London mayor Ken Livingstone has pledged he will seek to use funds provided by Venezuelan president Hugo Chavez to subsidise public transport for failed asylum seekers.

All four leading candidates in the London mayoral election were asked to back a proposal to pay for travel to immigration offices for people whose asylum application has been rejected.

Mr Livingstone said he could foresee legal problems with doing this but had an idea for a way around it if he is re-elected on May 1. He proposed using money from a controversial deal he signed with a Venezuelan oil company in February last year in return for providing expertise from Greater London Authority officials.
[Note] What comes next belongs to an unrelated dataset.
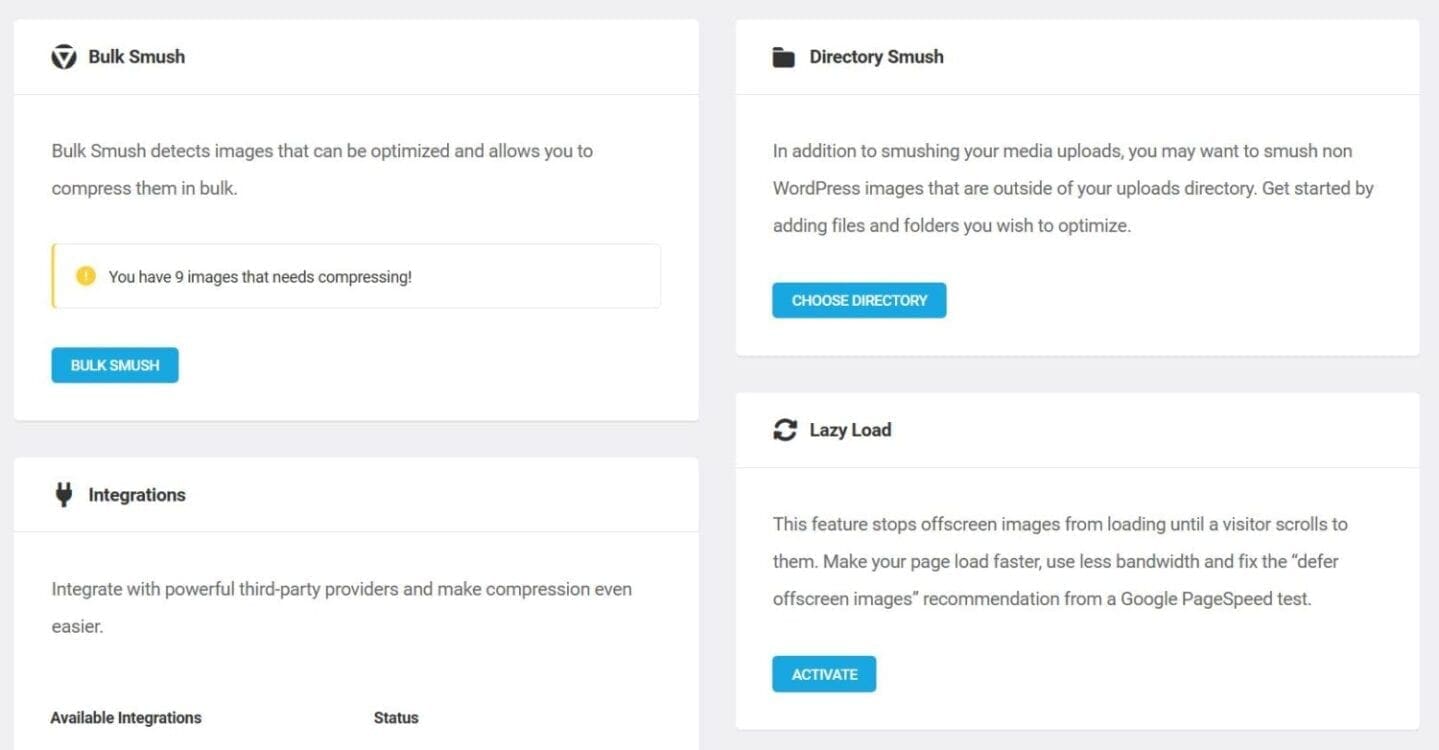Click the Bulk Smush logo icon

64,57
The Labour Mayor said: "(Mr Chavez) has given us £14 million that allows people on benefits to get half-price travel on the bus. I would ask him if he is prepared to amend the scheme to cover failed asylum seekers."

Mr Livingstone was speaking alongside his principal election rivals Boris Johnson, Brian Paddick and Sian Berry at an "accountability assembly" organised by London Citizens, an alliance of 100 grassroots community groups in the capital.

Some 2,500 delegates called on the prospective mayors to support four proposals intended to improve life in the capital.

All four candidates backed calls for illegal immigrants to be given regular legal status.

Mr Johnson, the Conservative nominee, spoke of his own family's immigrant roots. He said his Muslim great-grandfather, who fled to Britain from Turkey, would be "very proud" that he was now standing for mayor of London.

Mr Livingstone said it was a "tragic miscalculation" on the part of the Labour government when it came to power in 1997 not to have an "immediate amnesty for everybody".

Mr Paddick said he was very proud that the Lib-Dems were alone among the major political parties in supporting normalising illegal immigrants.